## PASSAGE:
*****

Los Angeles Based Meridian Health Receives a Patent License from NASA
Los Angeles – NASA signed a patent license agreement allowing Meridian Health Systems P.C., a Los Angeles based company, to use its experimental imaging system to treat atherosclerosis. NASA engineers at the Johnson Space Center originally developed the technology to use millimeter wave electromagnetic energy for experimental imaging. After realizing the millimeter wave radiation would not work for imaging, engineers sought other uses and discovered its usefulness in treating atherosclerosis.
Subsequently, the Johnson Space Center filed and received patent number 6,496,736 for the technology. The patent covers a method to treat atherosclerosis by delivering microwave energy of 3-300 gigahertz in less than a second to specifically targeted arterial locations.
The system uses W-band millimeter wave radiation. When combined with a miniature catheter-antenna and placed into a hardened artery, the wave transmissions penetrate and restore elasticity to arterial lesions without affecting healthy cells.
This selective targeting prevents inflammation and long-term side-effects commonly accompanying angioplasty. Moreover, doctors can customize a temperature profile for each lesion, depending on its size and type.
The Johnson Space Center made the technology available through the JCS’s Technology Transfer and Commercialization Office, to transfer technology from NASA to benefit industry and the space program. It openly invited companies to license the technology for commercial use.
Meridian Health Systems will begin clinical trials with NASA designed prototypes and aims to obtain approval from the Food and Drug Administration for the technology application. The company has already completed experiments on pig arteries to measure microwave and millimeter wave band operation with the Johnson Space Center under a Space Act Agreement to obtain data on an optimal antenna size, pulse repetition rate, and level of transmitted power.
Atherosclerosis occurs when cholesterol and fat deposits cause hardening of arterial walls, constricting blood flow. Cardiovascular disease is the leading cause of death in the United States.

*****

## RAW DATA:
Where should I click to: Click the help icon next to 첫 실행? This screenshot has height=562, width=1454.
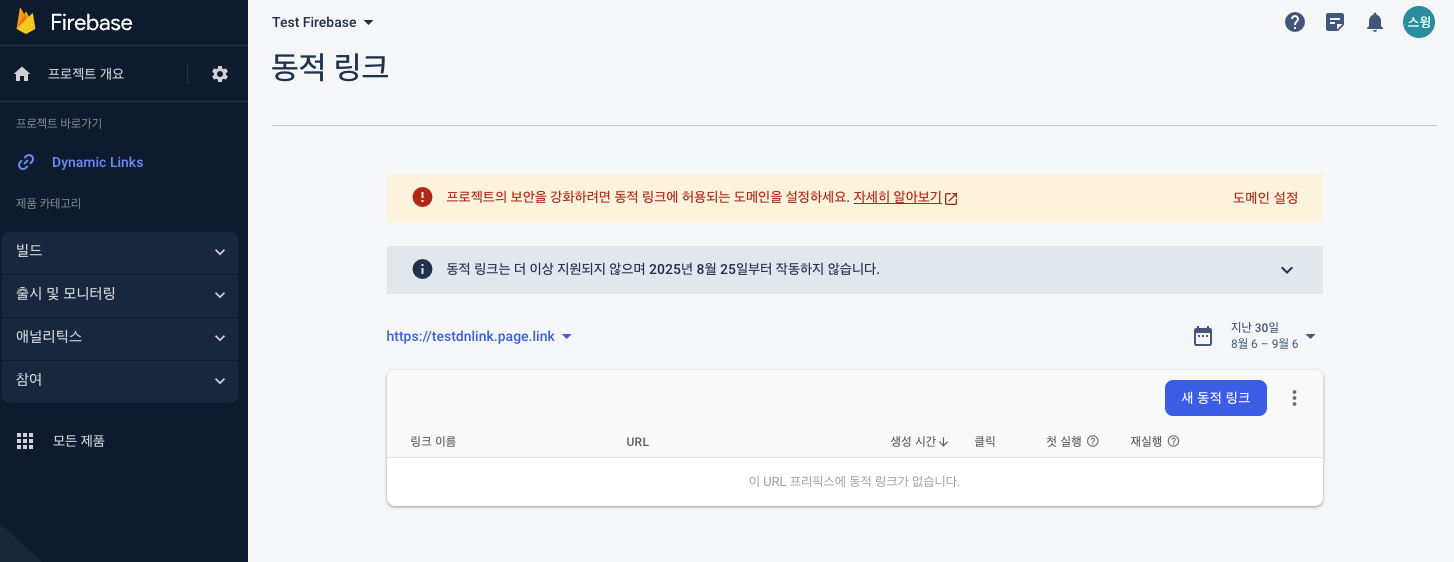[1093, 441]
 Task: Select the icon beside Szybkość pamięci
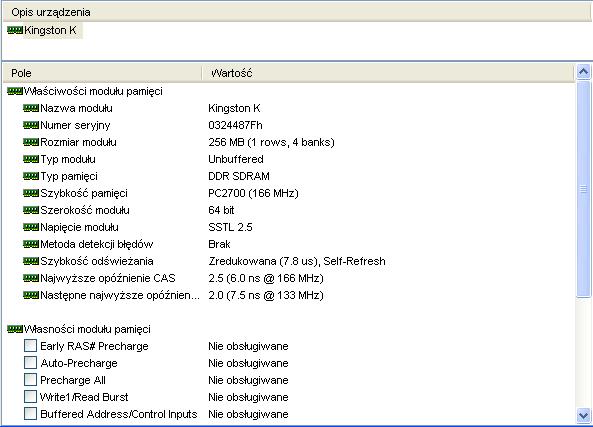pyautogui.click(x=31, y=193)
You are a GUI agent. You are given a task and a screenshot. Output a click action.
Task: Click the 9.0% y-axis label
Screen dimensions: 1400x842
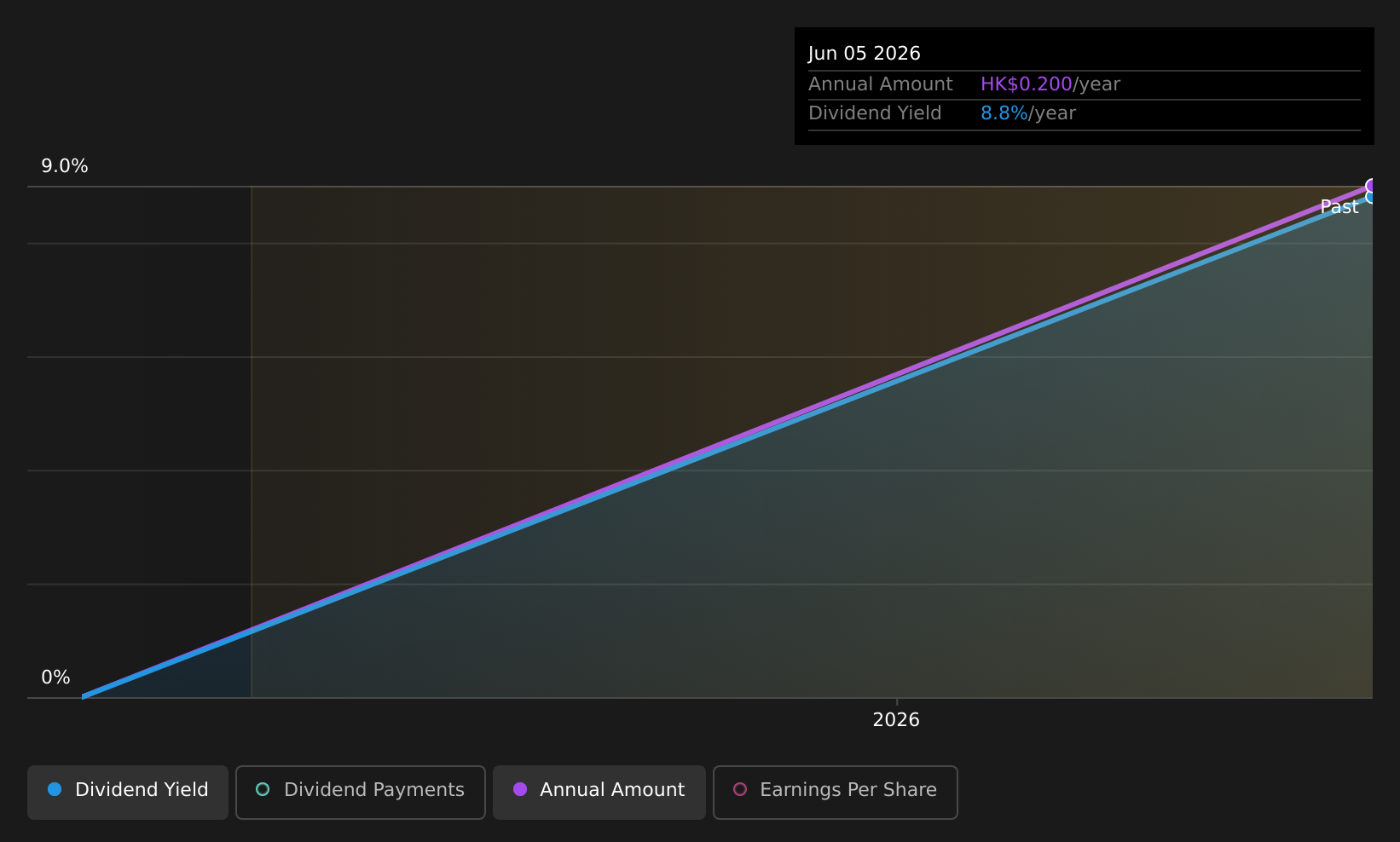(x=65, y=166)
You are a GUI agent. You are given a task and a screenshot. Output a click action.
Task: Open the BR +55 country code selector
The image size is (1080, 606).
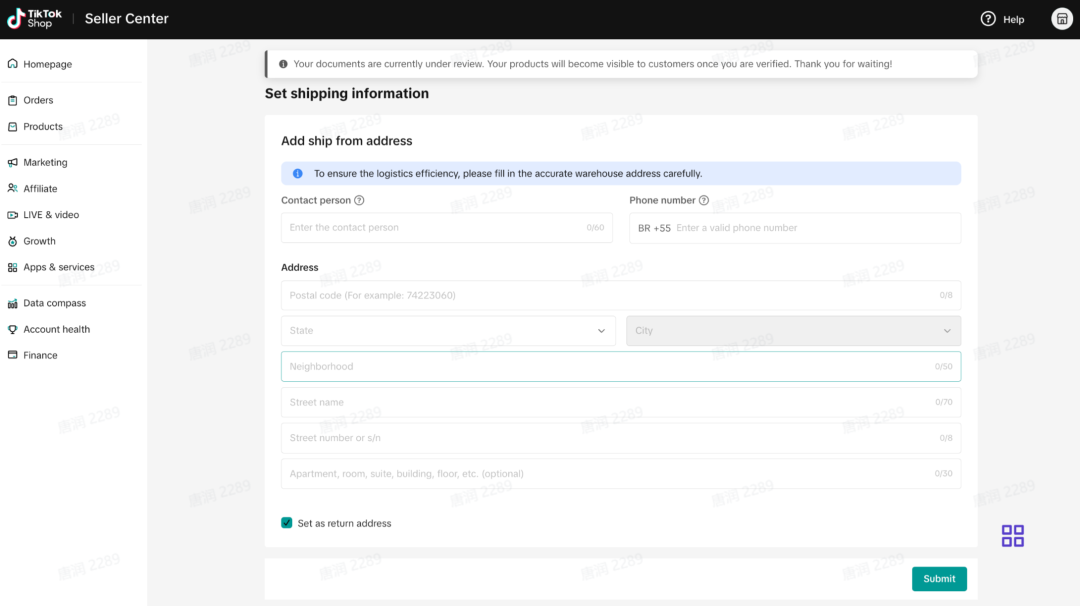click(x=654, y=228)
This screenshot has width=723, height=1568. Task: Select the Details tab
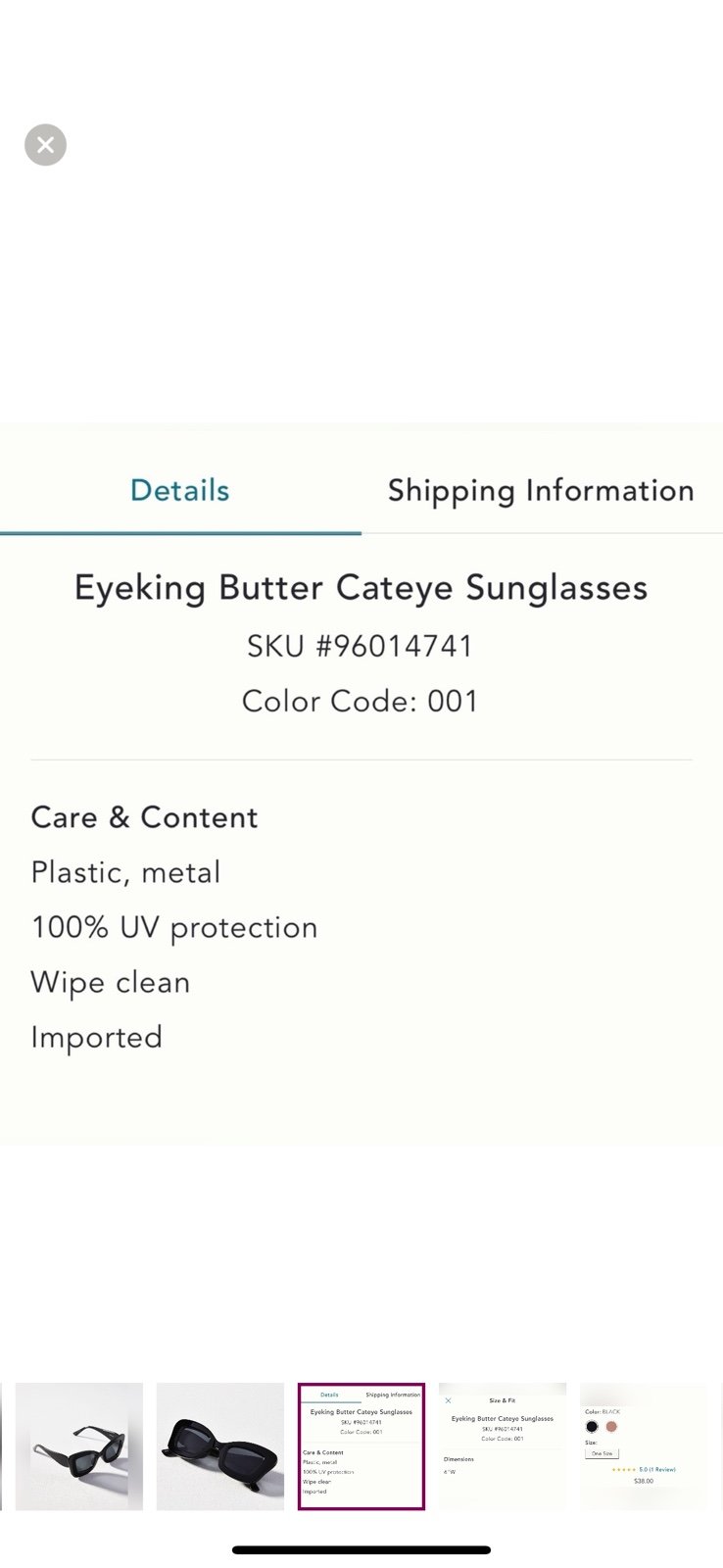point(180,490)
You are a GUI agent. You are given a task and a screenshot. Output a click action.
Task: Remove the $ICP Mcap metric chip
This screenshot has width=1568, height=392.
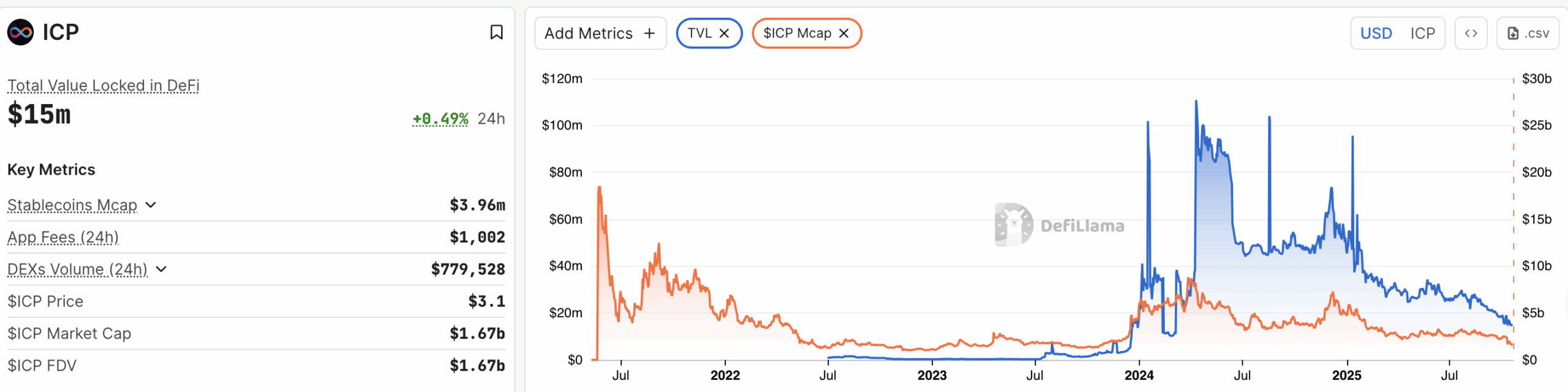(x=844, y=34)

*****

## GOAL OF THE EXERCISE:
Reproduce the Meridian Health license article word for word, everything from "Subsequently, the Johnson" down to "affecting healthy cells.".

## SOLUTION TO THIS TASK:
Subsequently, the Johnson Space Center filed and received patent number 6,496,736 for the technology. The patent covers a method to treat atherosclerosis by delivering microwave energy of 3-300 gigahertz in less than a second to specifically targeted arterial locations.
The system uses W-band millimeter wave radiation. When combined with a miniature catheter-antenna and placed into a hardened artery, the wave transmissions penetrate and restore elasticity to arterial lesions without affecting healthy cells.